Wednesday, August 17, 2016

Windows & Mirrors

Below are remarks I made at the DC Jewish Community Center (DCJCC) on May 21, 2006. The event that evening was a bringing together of African American and Jewish musicians. "Windows and Mirrors'' was a popular cultural series I helped start with Miriam Nathan and Ken Sherman. Today there is still more work to do.






Several years ago I met Miriam Nathan and Ken Sherman, who at that time worked for the DC Jewish Community Center. Windows & Mirrors was simply an outgrowth of our friendship.
Whenever we came together there was always a lot of laughter and what the poet Lucille Clifton calls "good times."


Too often we look around our world and we wish we could find the good times; they seem too often to evade the headlines of our newspapers. As a poet I keep struggling to write love poems, to embrace a vision that will guarantee a better tomorrow.


Windows & Mirrors is simply built around the idea that one looks into a mirror and celebrates one's own identity; one turns from the mirror and then looks out the window. Outside is the world. Outside is one's neighbors.


African Americans and Jewish Americans share traditions as well as social and political interests.

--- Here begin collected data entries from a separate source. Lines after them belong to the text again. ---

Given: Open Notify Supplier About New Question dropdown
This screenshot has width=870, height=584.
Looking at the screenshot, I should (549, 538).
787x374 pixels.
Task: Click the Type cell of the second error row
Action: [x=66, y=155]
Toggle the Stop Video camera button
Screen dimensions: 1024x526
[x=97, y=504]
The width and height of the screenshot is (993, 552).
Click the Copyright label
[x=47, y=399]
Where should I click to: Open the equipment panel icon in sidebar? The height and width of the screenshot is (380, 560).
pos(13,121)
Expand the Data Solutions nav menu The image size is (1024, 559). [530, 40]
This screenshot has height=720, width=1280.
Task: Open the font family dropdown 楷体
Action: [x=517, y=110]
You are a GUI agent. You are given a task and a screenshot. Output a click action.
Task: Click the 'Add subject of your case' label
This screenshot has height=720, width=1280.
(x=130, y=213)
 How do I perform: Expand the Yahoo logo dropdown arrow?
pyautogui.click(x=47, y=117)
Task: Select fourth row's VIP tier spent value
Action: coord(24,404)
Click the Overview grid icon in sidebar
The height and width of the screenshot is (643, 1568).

In the past Windows & Mirrors has looked at everything from sports to humor to music.


Culture is like lace, it gives a human being a style of grace. But it's not simply decorative, in fact it defines who we are. At times culture is that bridge which connects people. We walk across and dance across the bridge, suspended in our awe of one another.


If we were to stop for just one moment, maybe we would hear music and we would realize that life is one note. One note we can all hear, if only we listen to our hearts, or maybe just the musicians who on this evening will remind us how to love. Their new sounds nothing but a tapestry of beauty.